Only the lines from the line containing "This screenshot has" through the final line of the entries should be printed, exactly as given, with the pictures left out.

Collected data entries:
============

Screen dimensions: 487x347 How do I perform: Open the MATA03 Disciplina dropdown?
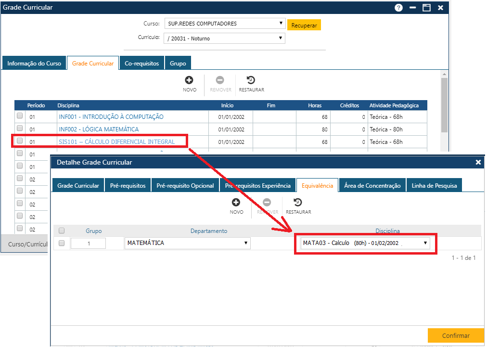click(x=365, y=243)
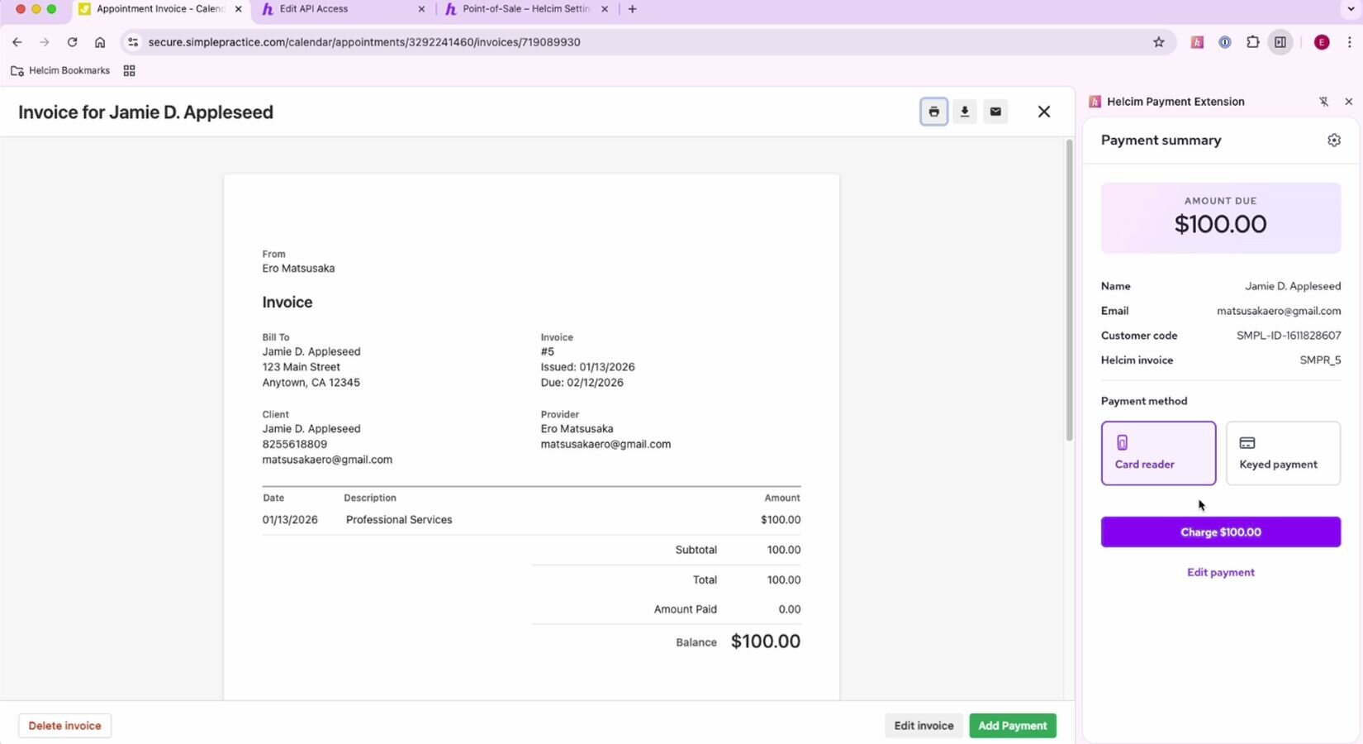Click the Edit payment link
1363x744 pixels.
(1220, 572)
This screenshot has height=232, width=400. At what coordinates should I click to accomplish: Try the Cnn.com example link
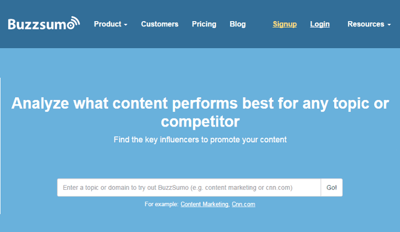point(243,204)
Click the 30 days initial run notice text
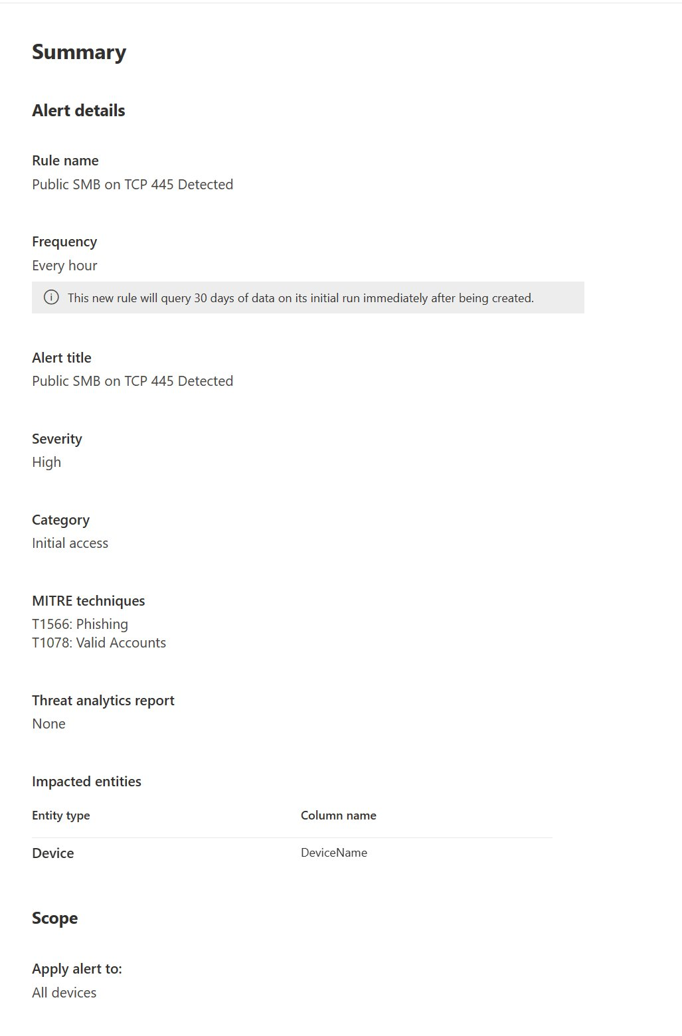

============

## RESPONSE AREA:
This screenshot has height=232, width=400. At what coordinates should I click to accomplish: Try the Cnn.com example link
point(243,204)
Click the 30 days initial run notice text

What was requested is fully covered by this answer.